What this task involves — In the entries that follow, count each line containing "computer" and state the total, nothing more.
Material for the task START
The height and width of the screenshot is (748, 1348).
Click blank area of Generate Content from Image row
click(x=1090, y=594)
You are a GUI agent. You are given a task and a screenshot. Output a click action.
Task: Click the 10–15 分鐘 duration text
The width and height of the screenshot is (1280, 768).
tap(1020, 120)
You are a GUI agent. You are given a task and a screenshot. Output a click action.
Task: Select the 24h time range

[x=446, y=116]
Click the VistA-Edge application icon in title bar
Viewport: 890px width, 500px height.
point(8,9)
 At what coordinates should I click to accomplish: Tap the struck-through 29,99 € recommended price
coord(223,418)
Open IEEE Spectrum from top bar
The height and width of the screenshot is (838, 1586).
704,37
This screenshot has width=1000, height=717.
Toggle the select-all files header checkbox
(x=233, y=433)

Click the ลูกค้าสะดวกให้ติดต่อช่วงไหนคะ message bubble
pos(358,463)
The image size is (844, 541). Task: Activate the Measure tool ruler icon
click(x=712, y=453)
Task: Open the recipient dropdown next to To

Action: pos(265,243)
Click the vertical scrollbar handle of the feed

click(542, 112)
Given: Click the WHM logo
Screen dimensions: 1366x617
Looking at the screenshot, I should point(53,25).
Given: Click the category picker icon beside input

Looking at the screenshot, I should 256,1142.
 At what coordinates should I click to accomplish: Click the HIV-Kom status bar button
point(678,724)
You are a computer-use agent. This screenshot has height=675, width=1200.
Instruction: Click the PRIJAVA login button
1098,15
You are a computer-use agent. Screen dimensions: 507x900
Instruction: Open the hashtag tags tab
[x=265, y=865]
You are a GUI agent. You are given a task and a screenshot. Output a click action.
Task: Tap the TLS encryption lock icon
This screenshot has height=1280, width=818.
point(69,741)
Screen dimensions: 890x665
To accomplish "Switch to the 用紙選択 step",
Material for the task END
Output below — 2